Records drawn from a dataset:
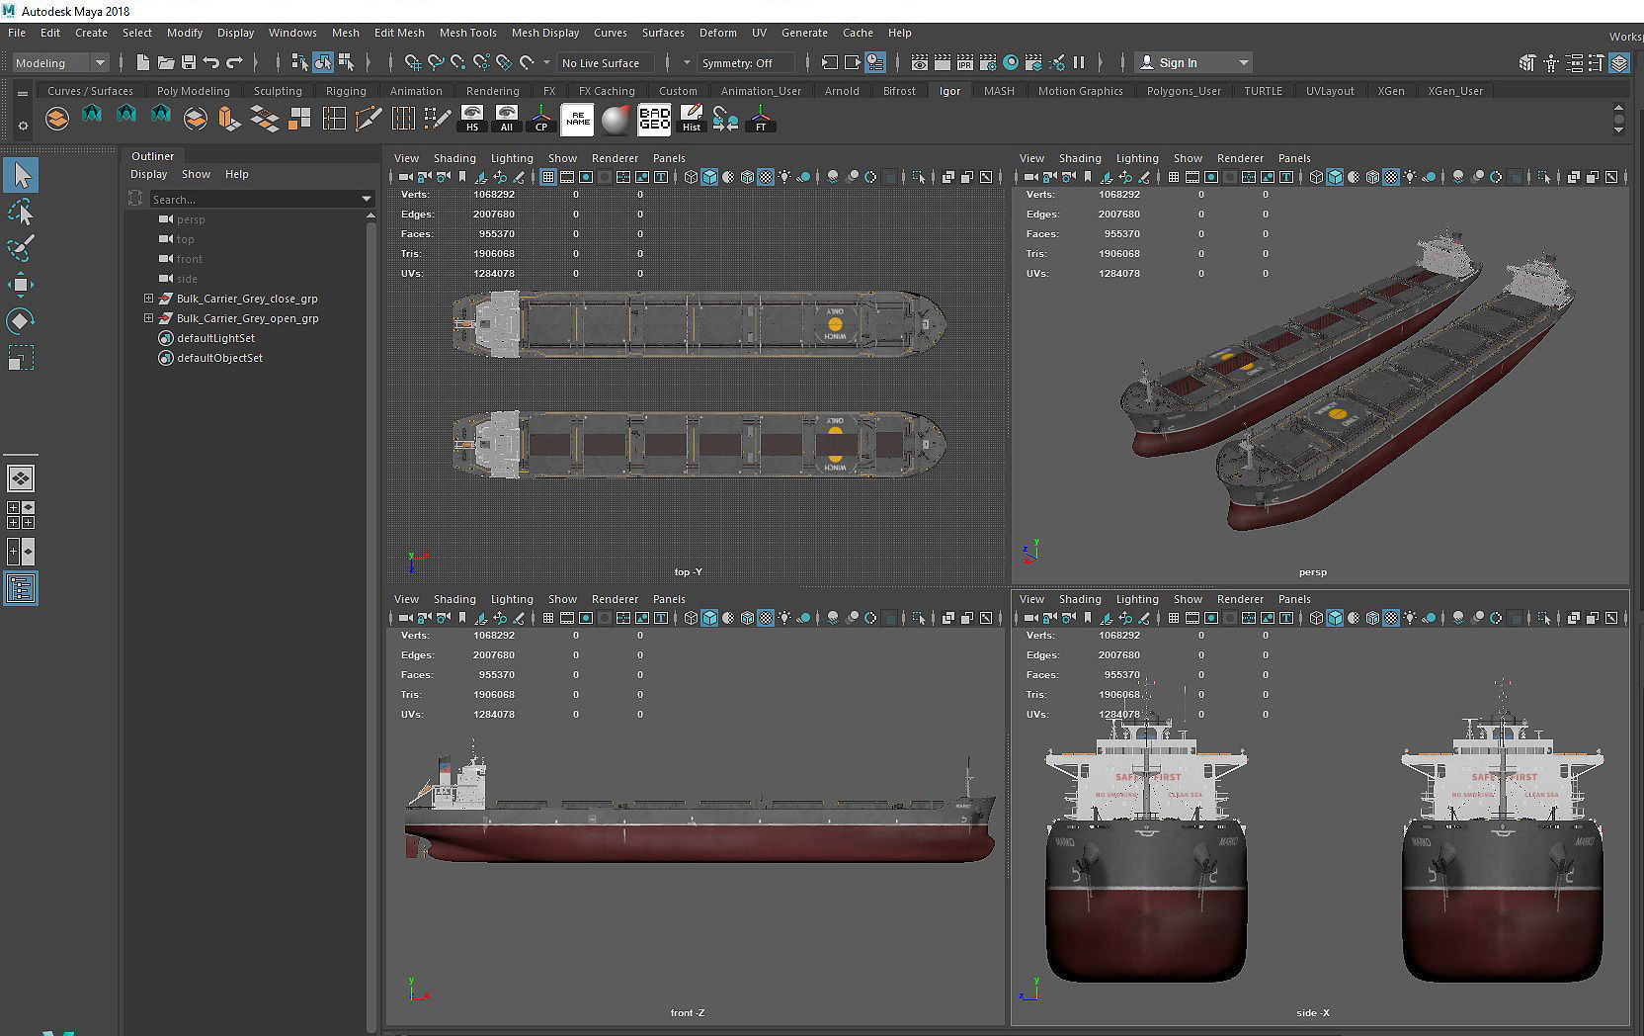This screenshot has width=1644, height=1036.
Task: Activate the Lasso select tool
Action: pos(21,212)
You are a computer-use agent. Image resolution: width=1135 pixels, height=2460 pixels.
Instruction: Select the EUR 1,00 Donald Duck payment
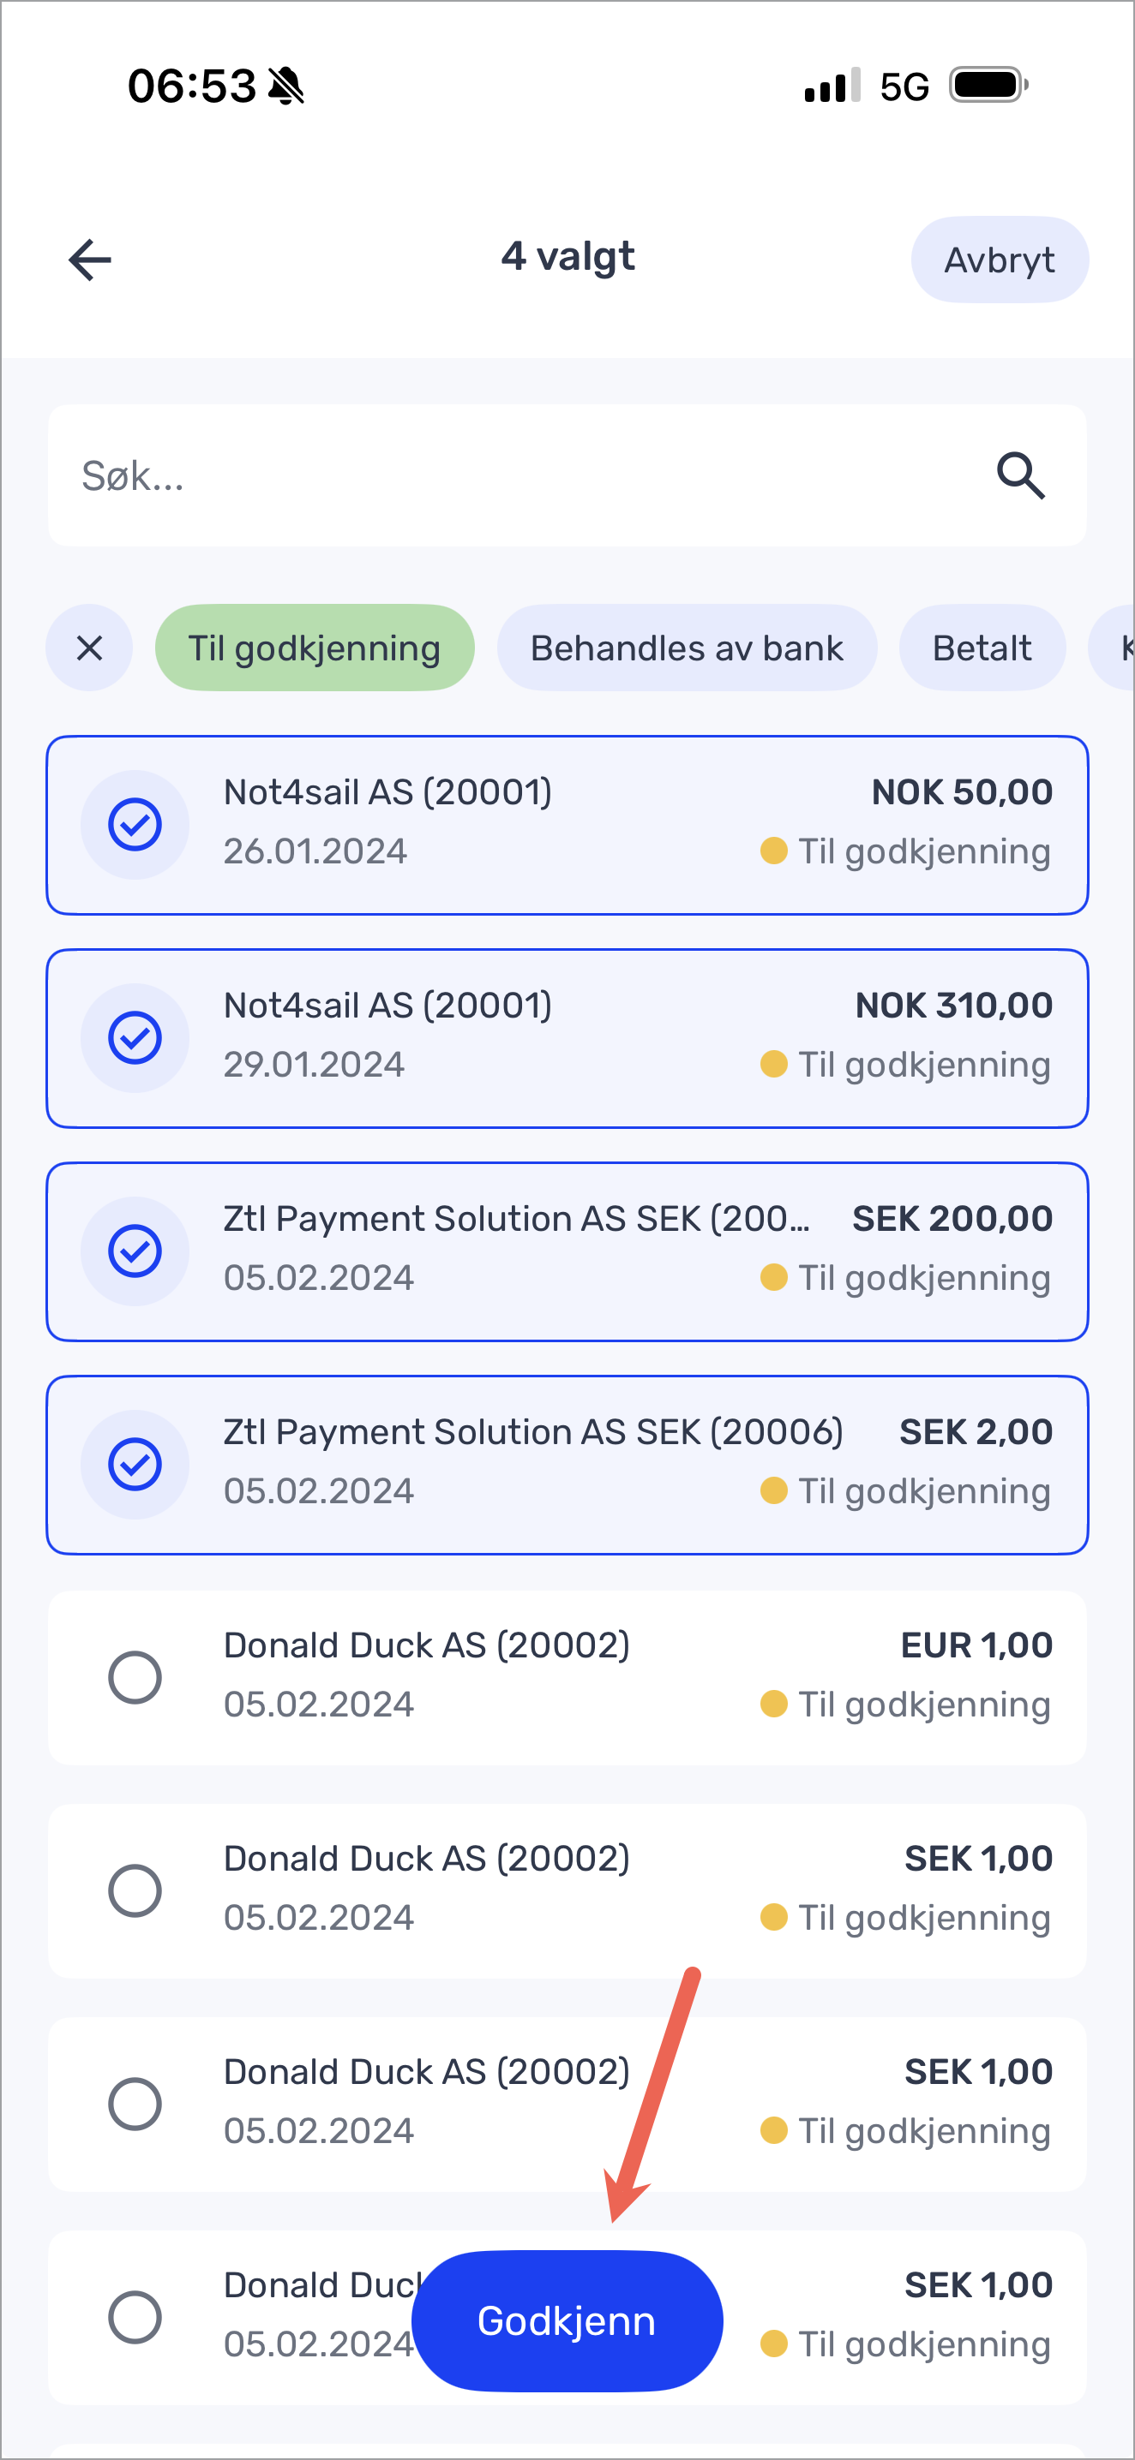tap(135, 1678)

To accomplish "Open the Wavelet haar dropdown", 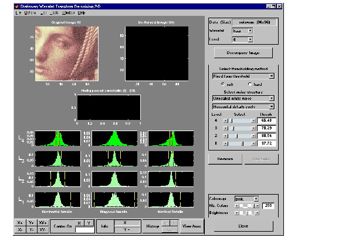I will pyautogui.click(x=242, y=31).
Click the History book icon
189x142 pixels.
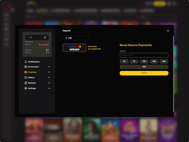(x=26, y=78)
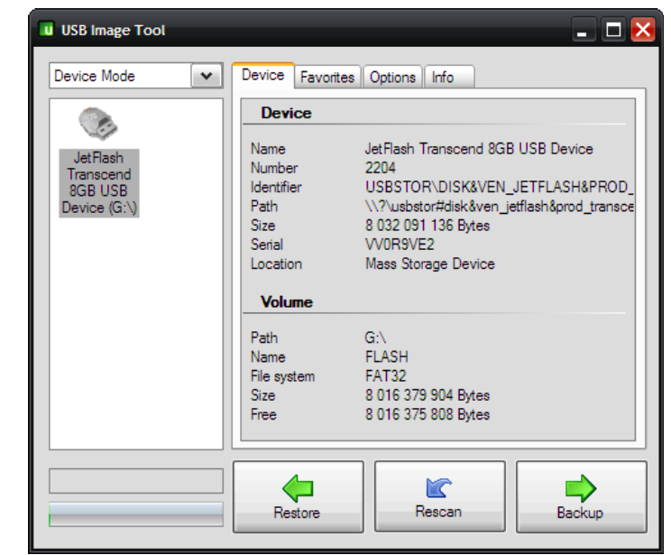Open the Favorites tab
Image resolution: width=671 pixels, height=555 pixels.
(x=326, y=78)
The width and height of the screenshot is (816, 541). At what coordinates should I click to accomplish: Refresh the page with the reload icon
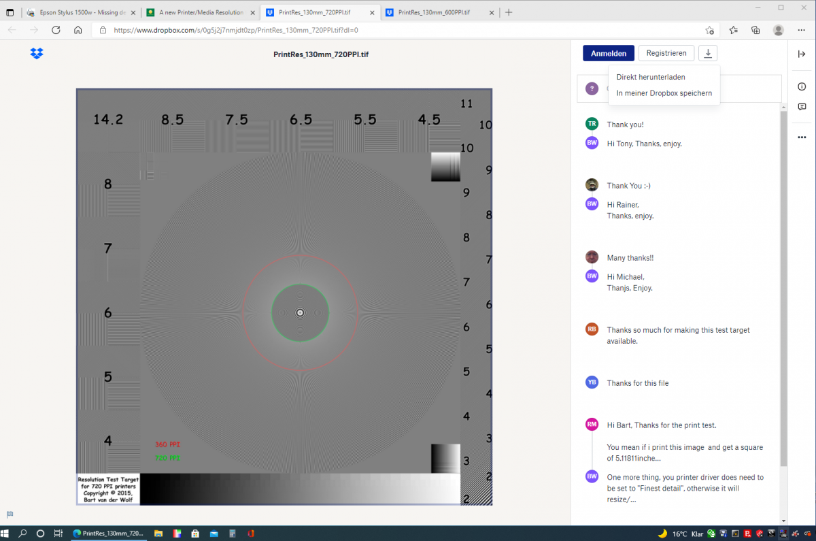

**Aim of the exercise**: Write out the lines beginning at the line with "Click the History book icon" and ending at the last line of the entries. Include no pictures.

**Answer section**:
Click the History book icon
189x142 pixels.
(x=26, y=78)
Open the Favorites tab
Image resolution: width=671 pixels, height=555 pixels.
(x=326, y=78)
The width and height of the screenshot is (816, 541). At what coordinates should I click to accomplish: Refresh the page with the reload icon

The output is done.